The statement said: “For NRT, there is nothing more important than the safe transportation of student passengers to school. We will continue to cooperate with various regions to ensure that every child who needs to ride can get a ride.”
Tuttleville said Lynn Public Schools is working on a plan to accommodate students who need transportation, but the details have not yet been finalized. He said that the families of students with special needs need transportation in order to be reimbursed for mileage.

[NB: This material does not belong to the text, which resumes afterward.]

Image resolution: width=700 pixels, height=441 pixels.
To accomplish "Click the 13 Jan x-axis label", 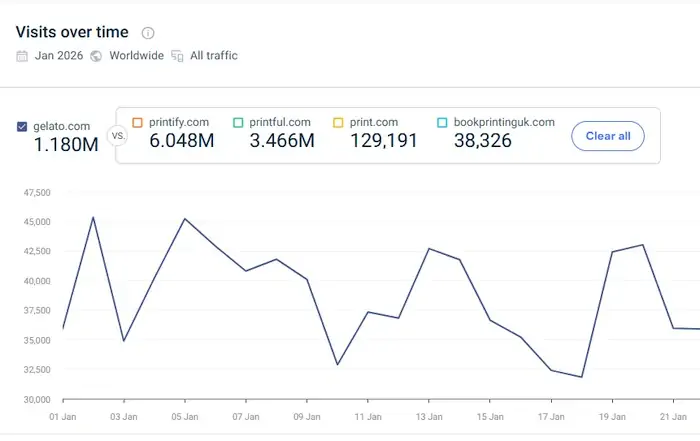I will (429, 415).
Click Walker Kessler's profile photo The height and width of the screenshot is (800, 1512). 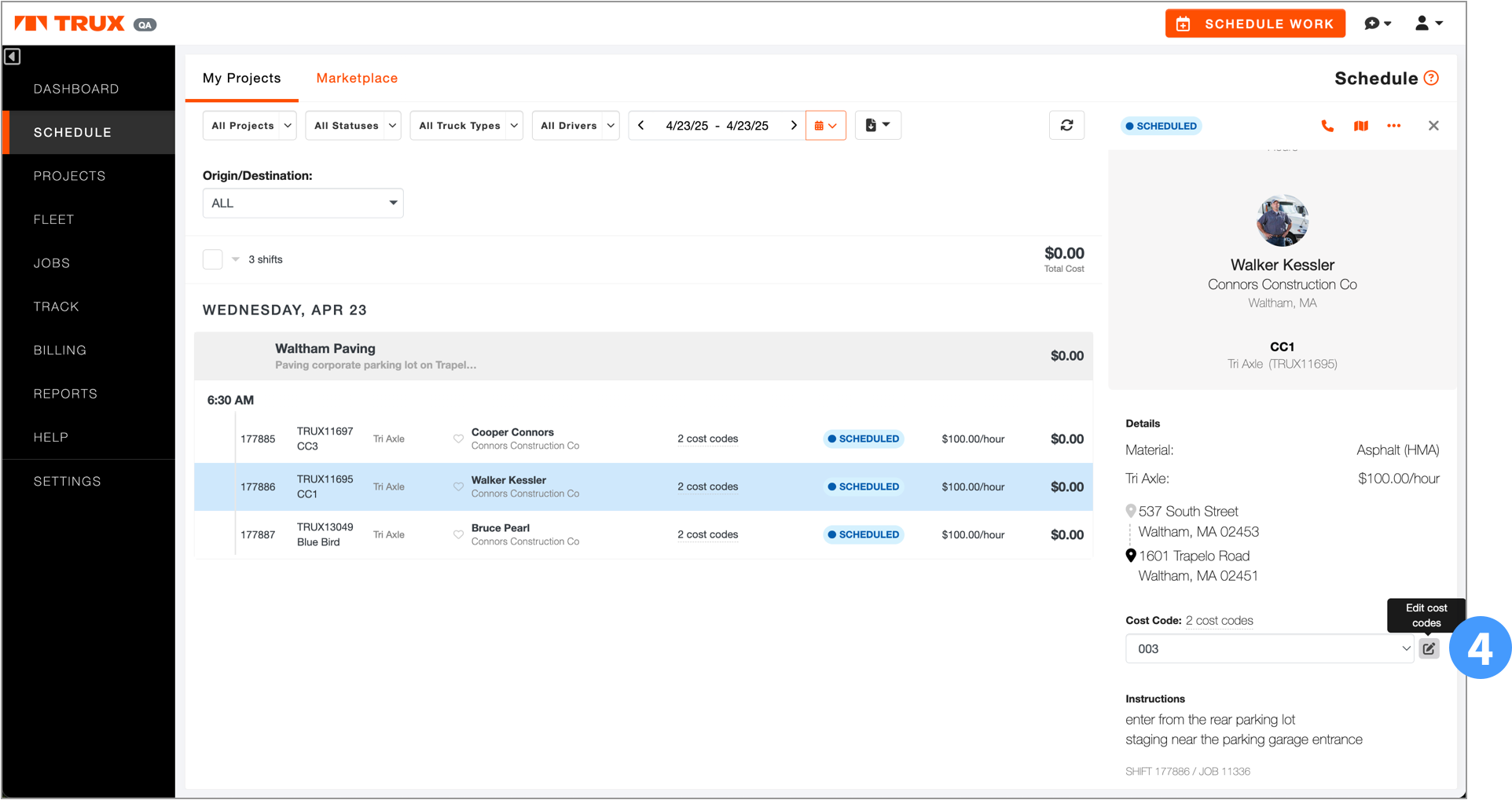tap(1282, 221)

Lynn School Committee member Jared Nicholson (Jared Nicholson) said that the shortage of bus drivers is an equity issue.
He said: “The driver found another job in an area where he could return earlier,” he said. “This is another example of a pandemic, prompting us to reconsider how we value workers who are essential to the basic services we expect and our families deserve.”
Tom Hamilton, executive director of the Massachusetts School Transportation Association, said that since the pandemic suddenly sent students home in March 2020, there have been approximately 1,200 fewer school bus drivers working.
He said Saturday that many school bus drivers found new positions after their employers stopped receiving payments from certain school systems and fired workers.
“Drivers are just like everyone else. They need to put food on the table.” Hamilton said.
In Springfield, school leaders warned families on Friday that a shortage of bus drivers on Monday could disrupt traffic.
Last Saturday, Springfield Superintendent Daniel Warwick (Daniel Warwick) said that the bus routes have been adjusted and the area is no longer being favored due to large-scale traffic delays.
He said: “We think we are ready on Monday morning.”
A spokesperson for First Student Inc., a transportation provider for Springfield Public Schools, said that even before the pandemic, recruiting school bus drivers was full of challenges because low unemployment has brought a lot of competition to workers.
Spokesperson Chris Kemper said the “first student” will provide a signing bonus of $1,500 to new drivers in Springfield as part of its recruitment efforts.
He said: “This is a very unique opportunity.” “Some of our people will tell us that this is the hardest job you love. They do it for the kids.”
Global correspondent Abigail Feldman (Abigail Feldman) contributed to this report.